勤務先が遠くてすぐに駆け付けられない場合、親世帯がいてくれると大変助かるのです。

「子どもはみんなで育てる」を実感できます。

②家事を手伝ってもらえる

残業などで夕飯の支度が出来なくなってしまった時など、親世帯に応援を頼めます。

また急な雨の時、外出先から洗濯物の取り込みをお願いすることもできます。

ほかにも孫の入浴は親世帯が担当するなど、最初から分担を取り決めておくことで子世帯の家事を軽減することができます。

③その土地のことを教えてもらえる

すでに土地ありの状態で二世帯住宅を建てるのですから、その土地の風習やしきたり、ゴミ出しや近くの低価格のお店情報など、さまざまなことを親世帯から教えてもらえます。

新生活にスムースに移行できるでしょう。

土地あり二世帯住宅は経済的なメリットもある

実家のある土地に二世帯住宅を建てると、以下のような経済的なメリットもあります。

①土地を新規に購入する費用がかからない

通常、家を建てるには、土地の購入費+住居の建築費がかかります。

しかし実家に土地ありの場合には土地購入費がかからない分、お金を住居の建築費にまわせます。

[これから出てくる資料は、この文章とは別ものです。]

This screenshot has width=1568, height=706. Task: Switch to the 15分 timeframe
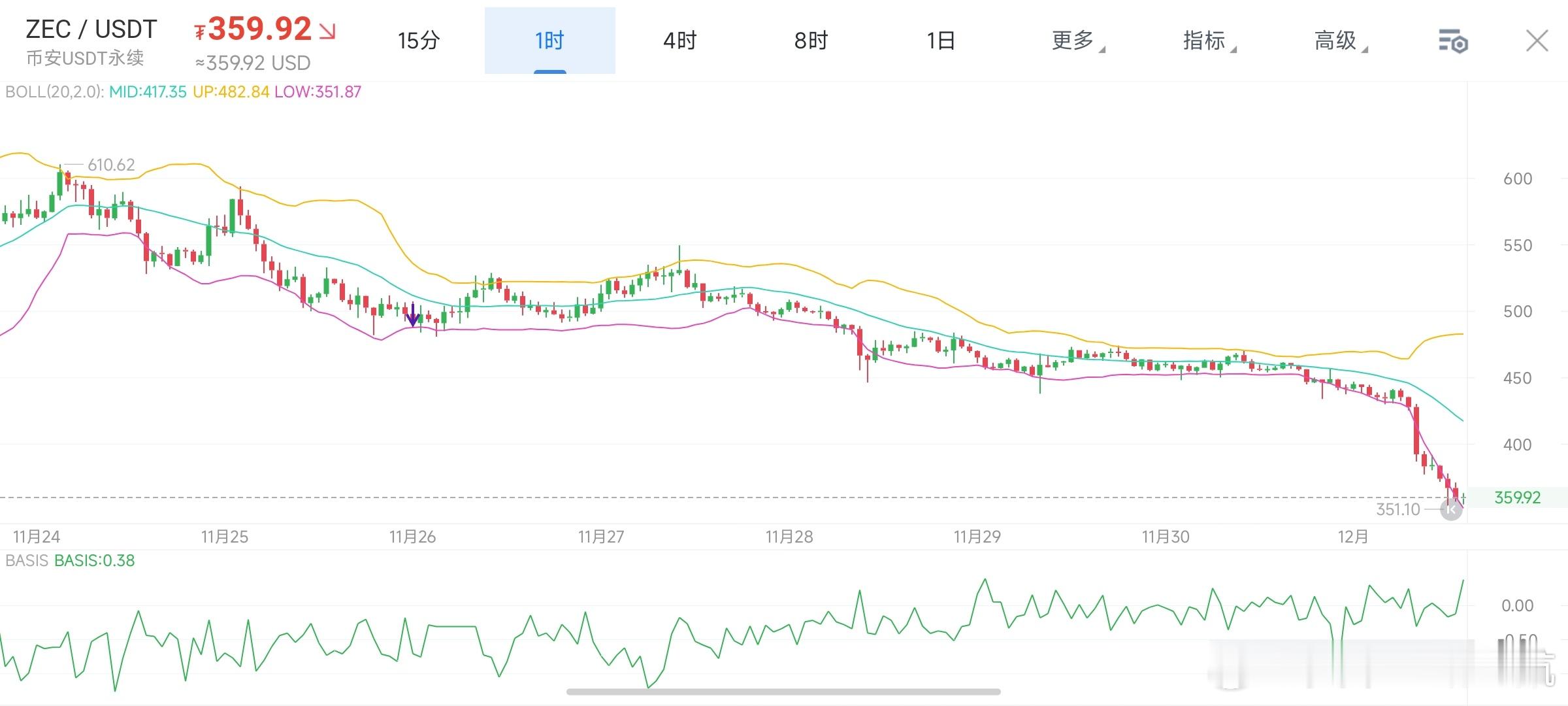(x=419, y=41)
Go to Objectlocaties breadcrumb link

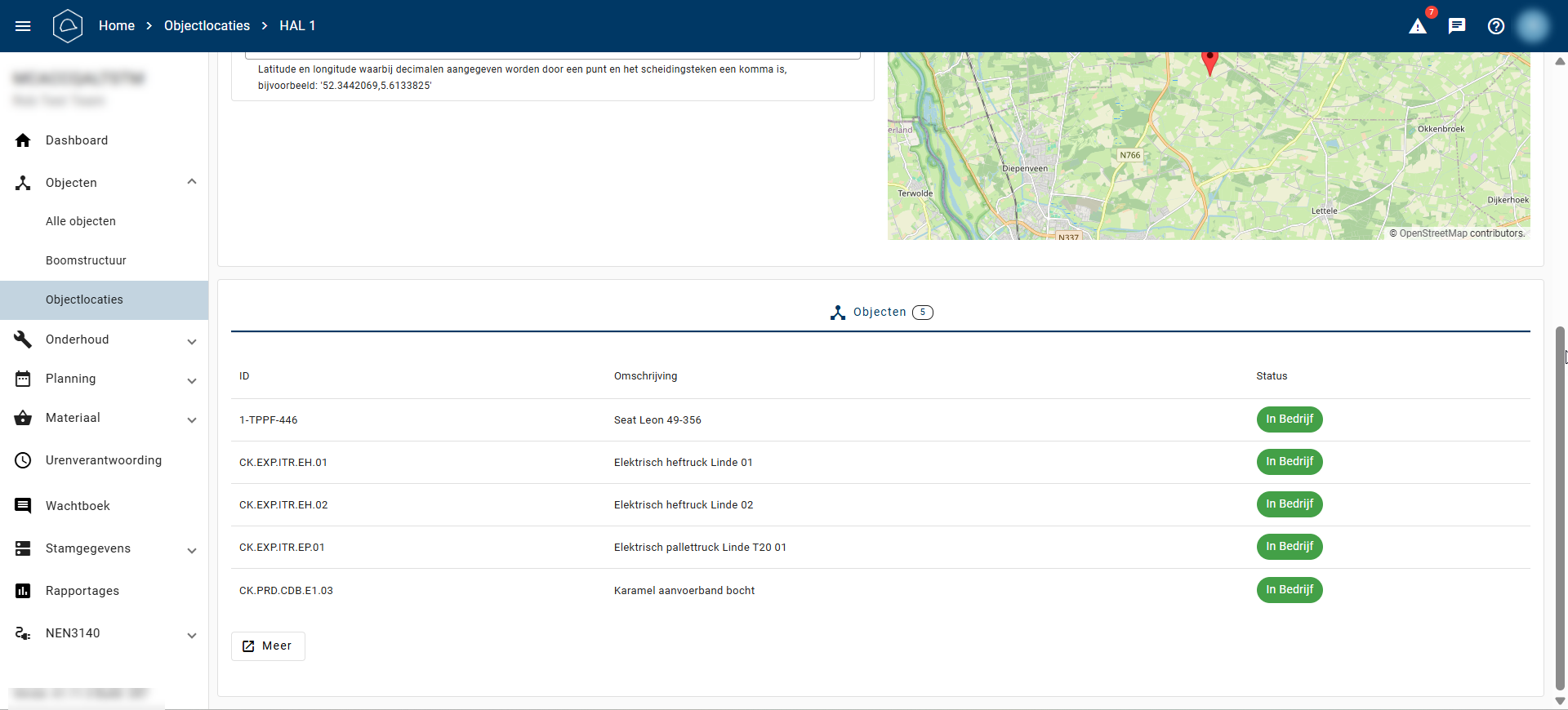pos(207,26)
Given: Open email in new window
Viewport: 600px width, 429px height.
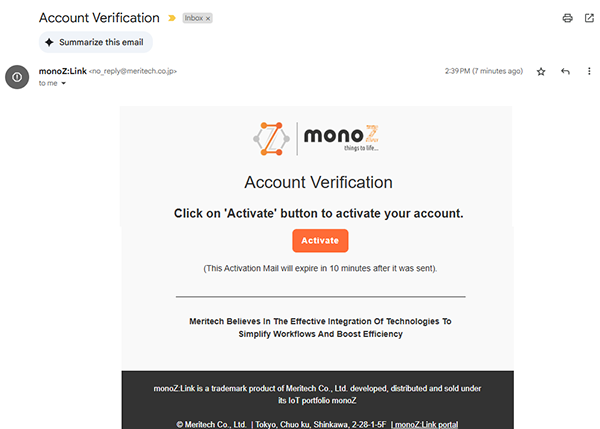Looking at the screenshot, I should 589,18.
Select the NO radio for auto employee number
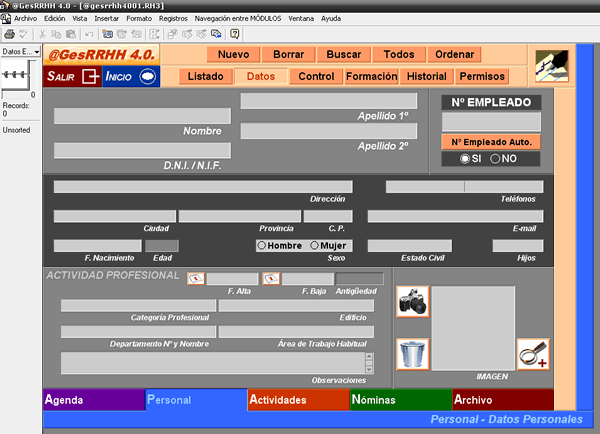The image size is (600, 434). tap(496, 159)
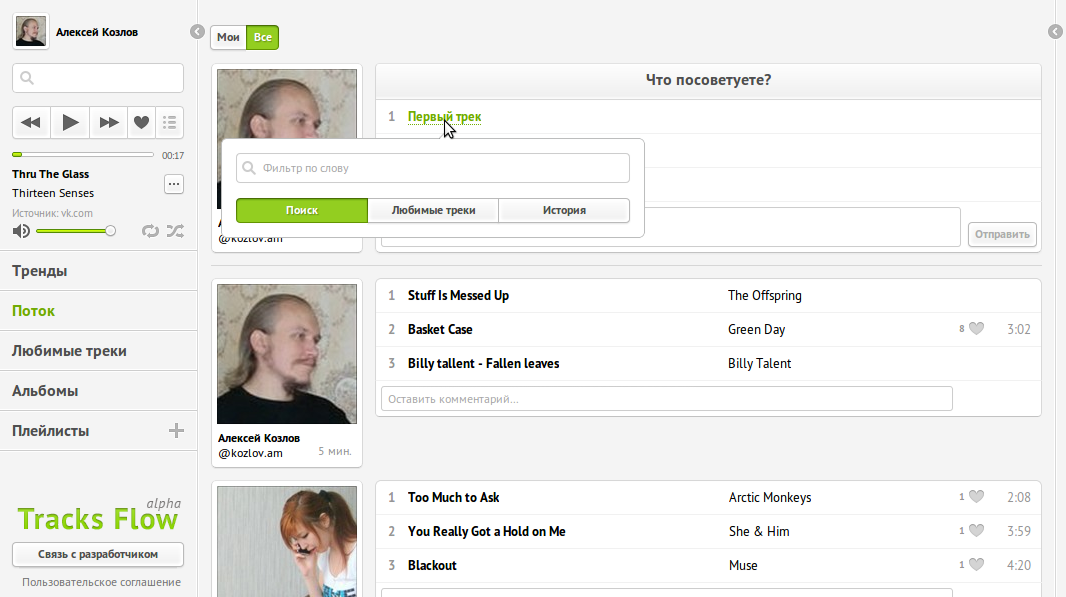Open the track options ellipsis menu
This screenshot has width=1066, height=597.
(x=174, y=184)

ただし、二世帯住宅の価格は一般の住居に比べて高く、土地があるからといって安さを実感できないかもしれません。

②税金が優遇される

二世帯住宅は不動産取得税の控除額が高くなったり、固定資産税の支払い税額が安くなったりします。

また土地を相続すると通常は高額な相続税がかかりますが、二世帯住宅として一緒に生活すると相続税額が安くなります。

実家の土地を相続するのなら、二世帯住宅を建てたほうがお得になるのです。

③光熱費が抑えられる

親世帯・子世帯が一緒に生活するシーンが増えるため光熱費が抑えられるのはもちろんのこと、一緒に生活するシーンがほとんどなくても費用が抑えられます。

それまでの単世帯住宅から二世帯住宅になり各世帯の床面積が減ると、照明代や家電・冷暖房費が下がるからです。

親世帯と食事やお風呂を一緒にすればさらに生活費全体が抑えられます。

将来への備えとして貯金したり、レジャー費に充てるなど楽しみが増えますね。

④ローンが楽に

単世帯では収入が少なくローンを組めない場合でも、二世帯住宅を建てるとなるとローンが組めるようになります。

親世帯・子世帯共同でローンを組む、あるいは頭金を親世帯が出して残りを子世帯が払うといったようにいろいろなやり方ありますが、ローン返済そのものは楽になるでしょう。

土地あり二世帯住宅の種類とおおよその価格は?

二世帯住宅は次のような3つのタイプに分かれています。

●完全同居型…寝室以外すべての居住スペースを親世帯・子世帯が共有

●一部共有型…キッチンやリビングなど居住スペースの一部を共有

●完全分離型…親世帯・子世帯の居住スペースがすべて完全に独立

完全同居型は寝室以外、2世帯がすべての部屋を共有しているためプライバシーは確保しづらいですが、その分建築価格は安くなります。

反対に最もプライバシーが確保されるのが完全分離型ですが、1軒の家の中に2軒分の家が入っていることと同じなので、その分部屋数が多くなり、価格が最も高くなります。

部屋数が多いということは浴室、キッチン、トイレの給湯や排水のシステムも2倍、照明や空調設備も2倍、ドアや窓の数も2倍と、設備面でのコストがグンと上がるということです。

したがって二世帯住宅は、すでに実家に土地ありとはいえ建築費用が高くつき、結果的に単世帯住宅よりも価格が高くなると言われています。

土地あり二世帯住宅の価格を抑えるための対策

実家に土地ありの場合であっても、二世帯住宅を建てるとなるとかなりの価格になります。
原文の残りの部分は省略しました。